Судачили о его поступке, как о проступке, позабыв, что сам конунг хотел подмять под себя растущий неподалёку от их столицы островной город свеев. Многое себе позволяли пришлые купцы, поселившись на их территории. Недовольство Крестителя росло день ото дня, и вряд ли бы он разрешил эту ситуацию мирно.
Не было тут другого пути – только сила.
А ведь брат, Лейв, холодная голова, он ведь просил остаться, знал, что отцу будет неугодно его желание запугать свеев, позарившихся на чужие земли. Но как Арн Креститель терпел всё это?
Он облизал широкую рану на губе, снова её раздражая. Она заросла, но всё ещё бугрилась, мешая и побаливая. Наёмные стражи острова, хоть и не сразу сообразили, с чем пришёл на ладьях сын конунга, всё же решились дать запоздалый отпор. Хольдов в городе было мало – почти все ушли под парусами на войну вслед за конунгом Анундом. Ольгир взял город почти без боя.
– И как ты привёл сына Крестителя обратно, никого не убивши? – раздался взволнованный голос епископа.
– Когда мы подплыли к острову, нас долго держали за частоколом, не давая высадиться. Но, видимо, в ком-то из его хольдов проснулась совесть при виде знакомого паруса, нас наконец впустили. А Ольгир, беспечный плут, праздновал смехотворную победу в тамошнем Большом доме, запугав местных жителей. Да только передо мной и сынами моими вся охрана его расступалась, сражённая, пропустила вперёд. Так что мне осталось лишь изловить его, как зверя, и связанным по рукам привести к отцу. Надо было ему ещё рот заткнуть, чтобы не скалился он на меня, думая, что отец всё ему простит да поблагодарит.
Знатный пленник помассировал запястья, которые всё ещё саднило из-за тугой верёвки.
– Не знал я, что он не от имени Крестителя деяния творит. – Говорящий сотворил божий знак при упоминании конунга, при жизни признанного святым. – Ведь и сам Креститель собирался взять город свеев. Они слишком близко подошли к Онаскану и заняли земли, что принадлежат нам по праву.
То-то же! И в чём тогда провинность?
– Не так скоро и не так жёстко, – воевода приумолк ненадолго. – В городе был важный человек конунга Анунда. Люди Ольгира убили его. Что же теперь Анунд потребует от нас за смерть родича?.. Ох, не в то время захворал наш конунг. Ох, не в то. У него были свои планы на остров, но он не успел их осуществить. Теперь же я надеюсь, что выходка выродка не сильно нарушила их.

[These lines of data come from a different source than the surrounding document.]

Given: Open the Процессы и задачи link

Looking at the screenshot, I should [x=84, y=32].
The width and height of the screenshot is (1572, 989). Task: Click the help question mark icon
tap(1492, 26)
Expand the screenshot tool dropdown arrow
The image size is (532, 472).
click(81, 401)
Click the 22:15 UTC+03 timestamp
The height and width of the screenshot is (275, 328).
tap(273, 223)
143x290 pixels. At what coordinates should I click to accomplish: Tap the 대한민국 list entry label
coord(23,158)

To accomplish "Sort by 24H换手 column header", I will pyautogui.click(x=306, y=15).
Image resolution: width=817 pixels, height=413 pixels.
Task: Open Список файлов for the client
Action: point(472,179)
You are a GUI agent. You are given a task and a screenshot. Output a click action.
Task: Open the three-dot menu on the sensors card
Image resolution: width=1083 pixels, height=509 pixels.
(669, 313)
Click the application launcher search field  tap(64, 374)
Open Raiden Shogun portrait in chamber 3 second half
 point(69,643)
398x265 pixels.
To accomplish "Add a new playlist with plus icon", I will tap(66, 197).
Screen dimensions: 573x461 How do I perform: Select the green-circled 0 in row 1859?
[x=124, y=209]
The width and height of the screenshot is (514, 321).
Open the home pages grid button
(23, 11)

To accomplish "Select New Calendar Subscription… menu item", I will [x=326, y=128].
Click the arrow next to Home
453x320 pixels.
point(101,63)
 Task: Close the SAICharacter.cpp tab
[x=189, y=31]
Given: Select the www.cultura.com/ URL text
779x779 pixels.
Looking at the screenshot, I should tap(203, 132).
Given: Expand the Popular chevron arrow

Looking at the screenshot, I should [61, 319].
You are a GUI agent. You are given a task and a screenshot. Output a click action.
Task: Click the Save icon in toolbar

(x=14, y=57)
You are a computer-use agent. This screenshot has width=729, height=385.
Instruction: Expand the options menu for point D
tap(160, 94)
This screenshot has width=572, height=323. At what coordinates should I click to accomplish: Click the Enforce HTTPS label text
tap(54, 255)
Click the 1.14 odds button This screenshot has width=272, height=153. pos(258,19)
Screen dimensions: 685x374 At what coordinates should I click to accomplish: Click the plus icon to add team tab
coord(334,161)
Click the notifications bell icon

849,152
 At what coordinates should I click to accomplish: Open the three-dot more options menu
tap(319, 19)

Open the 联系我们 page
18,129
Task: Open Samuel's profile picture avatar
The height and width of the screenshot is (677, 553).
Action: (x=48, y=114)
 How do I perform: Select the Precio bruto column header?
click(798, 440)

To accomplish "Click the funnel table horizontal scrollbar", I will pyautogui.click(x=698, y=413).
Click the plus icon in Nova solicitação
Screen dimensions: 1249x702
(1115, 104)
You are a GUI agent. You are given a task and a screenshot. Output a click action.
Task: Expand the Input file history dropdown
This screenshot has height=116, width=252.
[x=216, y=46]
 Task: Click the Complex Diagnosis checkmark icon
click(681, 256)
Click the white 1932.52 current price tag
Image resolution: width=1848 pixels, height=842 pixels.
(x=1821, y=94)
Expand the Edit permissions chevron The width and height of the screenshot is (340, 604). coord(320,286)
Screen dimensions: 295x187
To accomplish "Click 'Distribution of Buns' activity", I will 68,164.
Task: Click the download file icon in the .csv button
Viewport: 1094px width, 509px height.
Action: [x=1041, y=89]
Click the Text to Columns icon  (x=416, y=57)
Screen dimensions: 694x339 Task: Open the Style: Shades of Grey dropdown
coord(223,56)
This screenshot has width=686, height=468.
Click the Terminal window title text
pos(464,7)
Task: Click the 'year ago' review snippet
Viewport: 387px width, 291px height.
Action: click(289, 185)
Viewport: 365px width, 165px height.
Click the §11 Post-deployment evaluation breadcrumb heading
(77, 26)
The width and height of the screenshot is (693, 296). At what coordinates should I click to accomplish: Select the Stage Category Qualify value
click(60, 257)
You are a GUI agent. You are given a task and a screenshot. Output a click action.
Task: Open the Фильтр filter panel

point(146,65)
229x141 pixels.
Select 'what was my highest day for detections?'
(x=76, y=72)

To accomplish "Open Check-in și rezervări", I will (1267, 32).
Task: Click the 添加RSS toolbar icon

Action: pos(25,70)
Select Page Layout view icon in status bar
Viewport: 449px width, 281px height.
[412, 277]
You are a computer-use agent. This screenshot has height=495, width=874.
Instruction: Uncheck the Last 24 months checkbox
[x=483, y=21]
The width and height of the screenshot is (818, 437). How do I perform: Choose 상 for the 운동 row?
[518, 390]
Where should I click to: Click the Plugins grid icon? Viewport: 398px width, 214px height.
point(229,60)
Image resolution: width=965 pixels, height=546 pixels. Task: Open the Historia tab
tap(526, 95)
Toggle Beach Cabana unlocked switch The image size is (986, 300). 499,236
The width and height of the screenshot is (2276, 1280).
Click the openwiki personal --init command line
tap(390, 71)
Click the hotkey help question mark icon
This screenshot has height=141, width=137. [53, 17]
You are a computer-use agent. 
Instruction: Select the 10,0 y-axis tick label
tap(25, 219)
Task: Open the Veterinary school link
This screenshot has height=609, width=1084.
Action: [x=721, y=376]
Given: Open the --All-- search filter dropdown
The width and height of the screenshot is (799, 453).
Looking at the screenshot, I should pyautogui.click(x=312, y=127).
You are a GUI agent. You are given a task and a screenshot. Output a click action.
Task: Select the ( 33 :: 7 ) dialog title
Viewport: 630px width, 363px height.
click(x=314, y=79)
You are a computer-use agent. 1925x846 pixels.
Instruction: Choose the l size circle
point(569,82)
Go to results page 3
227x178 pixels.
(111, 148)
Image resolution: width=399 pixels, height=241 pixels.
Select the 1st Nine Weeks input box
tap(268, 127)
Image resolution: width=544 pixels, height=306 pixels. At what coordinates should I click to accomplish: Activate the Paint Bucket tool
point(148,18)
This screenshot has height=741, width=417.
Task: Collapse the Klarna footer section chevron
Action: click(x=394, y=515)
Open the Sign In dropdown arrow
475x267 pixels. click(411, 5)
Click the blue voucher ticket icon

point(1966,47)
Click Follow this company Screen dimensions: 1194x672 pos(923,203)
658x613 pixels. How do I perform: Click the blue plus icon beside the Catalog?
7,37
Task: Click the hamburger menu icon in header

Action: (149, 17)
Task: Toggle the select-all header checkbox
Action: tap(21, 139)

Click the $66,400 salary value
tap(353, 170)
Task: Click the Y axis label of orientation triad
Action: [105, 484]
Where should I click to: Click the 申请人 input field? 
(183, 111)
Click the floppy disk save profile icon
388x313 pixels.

– Дай бог здоровья Крестителю нашему, – залепетал почтенно епископ, – долгих лет жизни.
– Уж я-то сам не знаю, удастся ли задобрить теперь Анунда. Сколько ж серебра или людей он потребует за своего родича и каждого убитого хольда? Рука у Анунда крепкая, так что, боюсь, не видать нам полюбовного разрешения этой ссоры. – Воевода шумно вздохнул. – Этот щенок много крови пролил. Нет в том ни капли разума. Ни капли разума его отца, который всегда с таким трепетом относился к миру со свеями! Дикий он, поганый, как его мать.
– Благо что не ему быть нашим конунгом.
– Благо что не ему… Лейв будет хорошим продолжателем дела своего отца. Не отвернётся он ни от новообретённого бога, ни от поддержания мира с Анундом и прочими крещёными конунгами. А Ольгир… Он всегда был лишь тенью могучего и мудрого брата. Пылью под ногами отца своего Арна Крестителя. И уж точно мусором под ногами деда. Он не из тех людей, что строят города и богатеют. Выродок и грязное пятно на имени семьи, живущий как блоха.
Пленник снова облизал запёкшиеся губы, страшно улыбнулся на эти слова.
– А что же теперь Ольгира ждёт за самоуправство? – поинтересовался епископ.
– Тут уж воля конунга будет, не моя. Я всё сделал, что в моих силах. Разве что при хольдах Креститель меч отнять попросит… вместе с поясом. Так это тоже не совсем моя забота. А дальше что с ним будет без меча и пояса, не знаю. Наверное, ссылка…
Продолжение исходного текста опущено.